When an author breaches that core, as Carol S. Dweck does in her contribution “Beliefs that Make Smart People Dumb,” the insights can be weighty and provocative. She posits that smart people behave stupidly precisely because they possess great intelligence. Arthur Conan Doyle, of Sherlock Holmes fame, is a prime example. The author’s creation was famous for debunking supernatural phenomenon by giving them rational explanations. Doyle himself, however was a disciple of the supernatural and a great believer in the fantastical apparitions revealed during seances. Though Holmes would argue that these visions were fraudulent, Doyle was able, by virtue of his staggering creative mind, to construct alternate versions of reality to debunk his own debunker. Precisely because he possessed great intelligence was he able to adhere to a dumb belief.

Alternately, intelligent people may appear stupid because they have problems adapting to their current circumstances. Bill Clinton was never caught for infidelity when he was the governor of Arkansas, writes Diane F. Halpern in “Sex, Lies and Audiotape,” so his later behaviour seemed appropriate given his prior learning. But Clinton’s greater responsibility and more intense scrutiny as President rendered his actions even more stupid than before because this time he was more liable to get caught. Stupidity is about frame of reference. A day laborer with an IQ of 80 may lack sophisticated mental faculties and therefore engage in imprudent activity, but to be truly stupid, you have to be smart first.
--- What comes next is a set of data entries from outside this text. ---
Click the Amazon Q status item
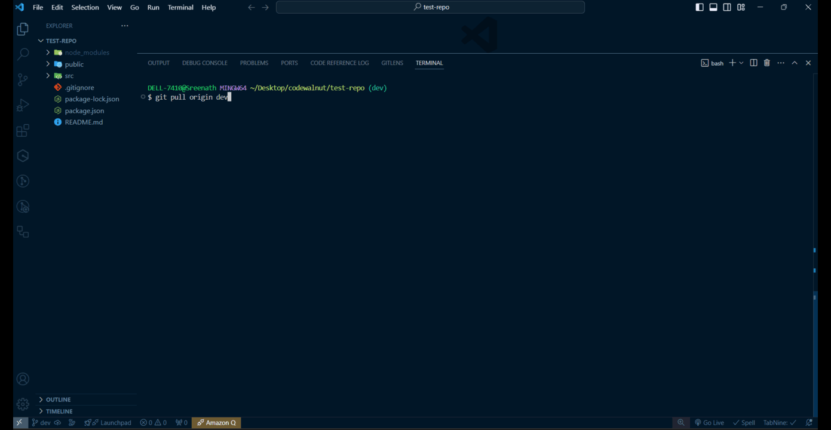The height and width of the screenshot is (430, 831). pos(216,423)
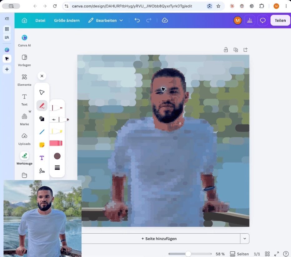Toggle the page lock icon

[x=226, y=50]
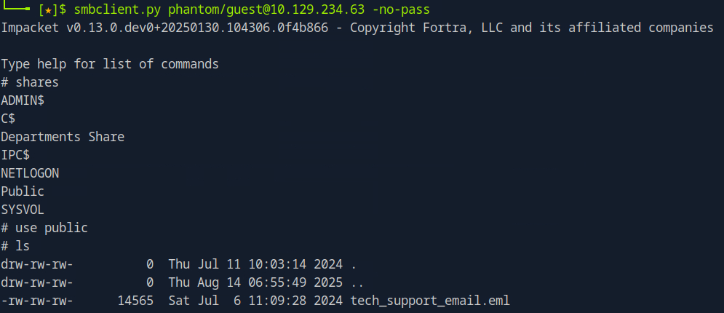This screenshot has width=724, height=313.
Task: Click the "# use public" command line
Action: tap(44, 228)
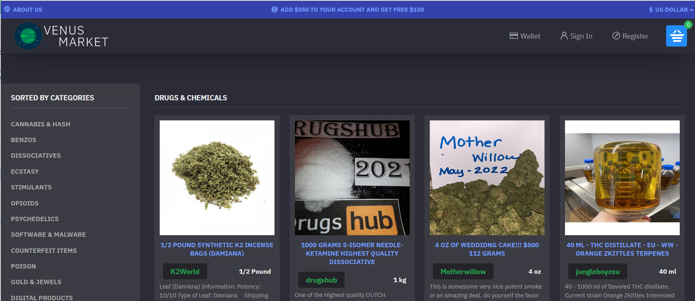Click the add $550 promo banner text
Screen dimensions: 695x301
tap(352, 9)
But among the well-considered arguments that pepper the book’s first half, the remainder is a puzzling assortment of essays only vaguely related to why smart people can be so stupid.

In Elena L. Grigorenko and Donna Lockery’s contribution, the smart-stupid relevance is haphazardly tacked on to the introduction and conclusion, but remains entirely absent from the interceding paragraphs. Similarly, Elizabeth J. Austin and Ian J. Dreary’s “Personality Dispositions” is an approachable survey of personality types, but the relevance of those categories to intelligence is a poorly rendered afterthought.

Despite the flaws in execution, this book’s intent is something that academia needs. Intelligence may be something of a cult, but stupidity only receives cursory treatment. IQ tests, Mensa societies and SAT scores all measure intelligence, but stupidity remains the butt of crude humour and careless thought. Precisely because the state of being dumb has no analogue to being smart, Why Smart People Can Be So Stupid provides valuable insight into a subject that eludes, but intrigues us all.